The objective of this study is to maximize the hydrogen yield from hydrothermal reforming of glycerol by screening different catalysts. Catalysts with different active metals (Platinum, Ruthenium, Palladium, Nickel and Rhodium) on alumina support and palladium with different supports (Alumina, Titania, Zirconia, Activated Carbon, Ceria modified Zirconia) were synthesized, characterized, and tested at hydrothermal conditions (450 °C and 250 bar) for glycerol reforming up to 6 h duration. With different metals, maximum carbon gasification efficiency of 70% and hydrogen yield of 2.023 mol/mol was achieved with platinum metal while the lowest carbon gasification efficiency of ~ 7.5 was obtained with nickel-based catalyst with a very low hydrogen yields of 0.021 mol/mol. Since, the amount of active metal loading (~ 1.5 wt%) was very low, in the case of nickel it led to inactive and stable phase of NiAl₂O₄ having poor catalytic performance.
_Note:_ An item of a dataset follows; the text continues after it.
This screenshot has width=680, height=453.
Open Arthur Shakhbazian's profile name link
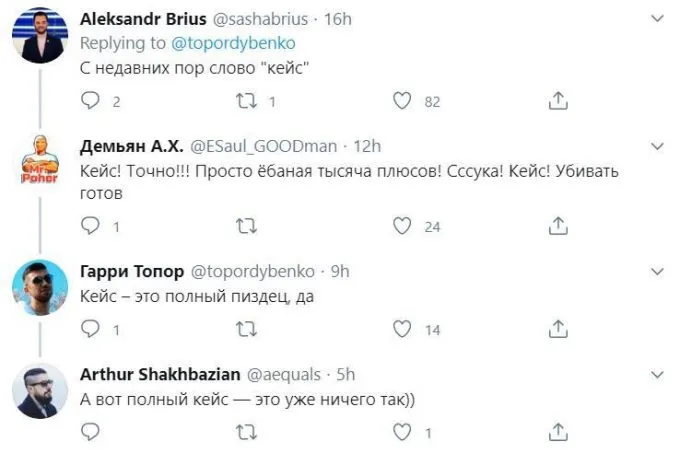click(159, 374)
With different supports, maximum carbon gasification efficiency of ~ 65% and hydrogen yield of 2.475 mol/mol was obtained with ceria modified zirconia support. Lowest conversion and hydrogen yield of 17.3% and 0.155 respectively were achieved with titania support. The order of gasification efficiency with respect to different supports was in the order of CeZrO₂ ~ ZrO₂ > Al₂O₃ > AC > TiO₂. Analysis of the spent catalysts showed significant phase change of alumina support from γ-Al₂O₃ to α-Al₂O₃ with maximum coke deposition evident from the thermogravimetric analysis without any catalyst deactivation. These findings provide new opportunities for rational design of catalyst for the hydrothermal conversion of glycerol to hydrogen rich product gas.

本研究的目的是通过筛选不同的催化剂使甘油水热重整的氢气产率最大化。在氧化铝载体上具有不同活性金属（铂、钌、钯、镍和铑）和钯具有不同载体（氧化铝、二氧化钛、氧化锆、活性炭、二氧化铈改性氧化锆）的催化剂被合成、表征并在水热条件下进行测试 (450 °C 和 250 bar)，用于甘油重整长达 6 小时。对于不同的金属，铂金属的碳气化效率最高为 70%，氢气产率为 2.023 mol/mol，而镍基催化剂的碳气化效率最低，为 0.021 mol/mol，氢气产率非常低，为 0.021 mol/mol摩尔。由于活性金属负载量（~1.5 wt%）非常低，₂ O ₄具有较差的催化性能。在不同的载体下，用氧化铈改性的氧化锆载体获得了~65%的最大碳气化效率和2.475 mol/mol的氢气产率。使用二氧化钛载体实现了分别为 17.3% 和 0.155 的最低转化率和氢气产率。不同载体的气化效率顺序为CeZrO ₂ ~ ZrO ₂ > Al ₂ O ₃ > AC > TiO ₂。对废催化剂的分析表明氧化铝载体从 γ-Al ₂ O ₃到 α-Al ₂ O ₃发生了显着的相变从热重分析中可以看出最大的焦炭沉积，而没有任何催化剂失活。这些发现为合理设计将甘油水热转化为富氢产品气的催化剂提供了新的机会。